Design, synthesis and biological evaluation of novel AAK1 inhibitors
based on 1H-indazole scaffold for potential anti-viral therapy against
SARS-CoV-2 infection
Abstract
AP-2-associated protein kinase 1 (AAK1) plays a crucial role in the
clathrin-mediated endocytosis (CME) pathway, which is involved in
various cellular processes including viral entry to the host cells.

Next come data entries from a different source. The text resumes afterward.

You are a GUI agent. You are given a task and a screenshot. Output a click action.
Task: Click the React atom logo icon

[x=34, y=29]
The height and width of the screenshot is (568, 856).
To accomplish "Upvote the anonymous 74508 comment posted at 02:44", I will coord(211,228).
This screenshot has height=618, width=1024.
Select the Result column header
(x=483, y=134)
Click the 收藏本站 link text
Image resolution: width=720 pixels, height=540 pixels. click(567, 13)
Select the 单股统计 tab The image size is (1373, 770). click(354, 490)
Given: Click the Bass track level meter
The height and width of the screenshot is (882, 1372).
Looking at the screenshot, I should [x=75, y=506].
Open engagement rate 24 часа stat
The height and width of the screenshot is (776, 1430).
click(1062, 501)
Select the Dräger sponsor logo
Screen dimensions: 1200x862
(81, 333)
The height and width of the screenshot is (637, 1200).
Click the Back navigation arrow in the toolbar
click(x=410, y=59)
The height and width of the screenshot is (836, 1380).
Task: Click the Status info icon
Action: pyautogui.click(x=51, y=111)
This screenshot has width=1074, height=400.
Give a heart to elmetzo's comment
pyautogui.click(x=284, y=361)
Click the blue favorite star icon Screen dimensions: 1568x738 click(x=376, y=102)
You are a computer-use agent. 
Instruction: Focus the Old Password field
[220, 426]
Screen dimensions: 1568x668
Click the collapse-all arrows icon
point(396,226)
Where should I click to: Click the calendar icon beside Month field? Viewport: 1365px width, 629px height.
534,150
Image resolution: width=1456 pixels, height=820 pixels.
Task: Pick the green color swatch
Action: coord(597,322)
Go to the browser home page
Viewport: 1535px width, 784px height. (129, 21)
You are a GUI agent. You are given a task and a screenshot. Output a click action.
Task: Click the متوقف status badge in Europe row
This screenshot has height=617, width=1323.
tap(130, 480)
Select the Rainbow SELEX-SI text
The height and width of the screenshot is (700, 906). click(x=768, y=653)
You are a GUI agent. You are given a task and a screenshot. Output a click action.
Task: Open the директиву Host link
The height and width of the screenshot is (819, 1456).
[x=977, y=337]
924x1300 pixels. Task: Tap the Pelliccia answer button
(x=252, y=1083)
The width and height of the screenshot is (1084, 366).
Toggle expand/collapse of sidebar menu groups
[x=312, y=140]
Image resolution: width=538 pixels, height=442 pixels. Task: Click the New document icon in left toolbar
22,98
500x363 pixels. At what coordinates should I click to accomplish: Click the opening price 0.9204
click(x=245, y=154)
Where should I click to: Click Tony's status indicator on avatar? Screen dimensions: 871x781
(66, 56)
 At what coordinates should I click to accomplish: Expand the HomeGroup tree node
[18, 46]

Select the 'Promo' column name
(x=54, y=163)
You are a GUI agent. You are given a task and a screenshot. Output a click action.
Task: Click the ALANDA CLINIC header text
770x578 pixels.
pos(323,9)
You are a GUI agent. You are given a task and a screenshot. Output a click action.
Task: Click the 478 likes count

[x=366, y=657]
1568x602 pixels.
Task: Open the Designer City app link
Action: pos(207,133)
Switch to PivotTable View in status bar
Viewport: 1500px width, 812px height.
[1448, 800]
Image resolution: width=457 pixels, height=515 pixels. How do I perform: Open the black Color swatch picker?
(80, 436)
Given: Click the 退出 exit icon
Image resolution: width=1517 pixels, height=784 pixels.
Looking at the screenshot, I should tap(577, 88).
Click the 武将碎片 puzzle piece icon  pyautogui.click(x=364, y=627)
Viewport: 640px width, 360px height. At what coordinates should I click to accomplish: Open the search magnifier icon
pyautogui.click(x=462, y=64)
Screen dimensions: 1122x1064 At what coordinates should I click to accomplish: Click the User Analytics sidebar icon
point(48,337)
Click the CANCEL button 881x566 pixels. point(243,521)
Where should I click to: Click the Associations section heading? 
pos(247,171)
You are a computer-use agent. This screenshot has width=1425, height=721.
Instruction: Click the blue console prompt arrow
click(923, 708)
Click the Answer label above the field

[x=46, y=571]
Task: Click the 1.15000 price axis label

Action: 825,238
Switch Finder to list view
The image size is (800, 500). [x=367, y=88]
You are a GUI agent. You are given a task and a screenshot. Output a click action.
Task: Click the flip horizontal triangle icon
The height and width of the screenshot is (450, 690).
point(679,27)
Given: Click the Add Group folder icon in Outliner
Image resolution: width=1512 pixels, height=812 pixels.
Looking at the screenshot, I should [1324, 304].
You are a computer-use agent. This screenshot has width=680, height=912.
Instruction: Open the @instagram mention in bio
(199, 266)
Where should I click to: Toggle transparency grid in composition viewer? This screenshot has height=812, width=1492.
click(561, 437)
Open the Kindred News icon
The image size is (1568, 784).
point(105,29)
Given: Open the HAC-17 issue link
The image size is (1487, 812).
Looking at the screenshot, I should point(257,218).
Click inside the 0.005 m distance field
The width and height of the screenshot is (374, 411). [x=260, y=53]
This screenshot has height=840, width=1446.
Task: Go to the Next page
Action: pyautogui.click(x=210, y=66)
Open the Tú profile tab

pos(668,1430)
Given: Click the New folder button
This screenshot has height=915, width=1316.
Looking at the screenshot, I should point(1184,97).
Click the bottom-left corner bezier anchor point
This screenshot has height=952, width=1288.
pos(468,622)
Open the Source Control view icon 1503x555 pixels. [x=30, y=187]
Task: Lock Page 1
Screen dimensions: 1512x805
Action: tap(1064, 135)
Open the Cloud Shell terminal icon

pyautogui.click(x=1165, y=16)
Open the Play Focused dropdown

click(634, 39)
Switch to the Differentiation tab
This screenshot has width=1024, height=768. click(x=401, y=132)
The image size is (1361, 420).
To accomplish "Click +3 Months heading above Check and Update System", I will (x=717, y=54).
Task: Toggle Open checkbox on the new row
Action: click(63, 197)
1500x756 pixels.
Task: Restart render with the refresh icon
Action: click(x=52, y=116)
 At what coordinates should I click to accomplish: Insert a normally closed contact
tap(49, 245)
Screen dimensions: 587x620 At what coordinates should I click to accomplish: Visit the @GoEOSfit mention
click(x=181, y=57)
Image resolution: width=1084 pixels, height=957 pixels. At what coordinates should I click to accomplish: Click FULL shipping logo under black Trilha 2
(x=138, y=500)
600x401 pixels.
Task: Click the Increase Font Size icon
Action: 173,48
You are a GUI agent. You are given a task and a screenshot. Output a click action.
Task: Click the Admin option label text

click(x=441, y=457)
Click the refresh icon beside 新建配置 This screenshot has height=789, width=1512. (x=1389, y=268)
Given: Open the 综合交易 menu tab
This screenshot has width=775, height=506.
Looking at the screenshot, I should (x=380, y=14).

Therefore, AAK1 is considered as a promising therapeutic target for the
treatment of viral infections. Herein, we reported design and synthesis
of 1H-indazole based novel AAK1 inhibitors from known AAK1 inhibitors
SGC-AAK1-1 and compound 6. Among 42 compounds synthesized with the
assistance of microwave, compounds 9i, 11f and 11l exhibited comparable
antiviral activity against SARS-CoV-2 entering host cells compared to
the reference compound 6 at the concentration of 3 μM. Particularly, 11f
exhibited lower cytotoxicity on hACE2-293T than compounds 9i, 11l and
reference compound 6. 11f also exhibited good pharmacokinetic prediction
properties. In conclusion, the novel AAK1 inhibitor 11f demonstrates
remarkable efficacy in suppressing SARS-CoV-2 infection, while
exhibiting almost no obvious cytotoxicity, thus making it as a promising
candidate for the development of novel antiviral drugs against severe
SARS-CoV-2 and possible other viruses.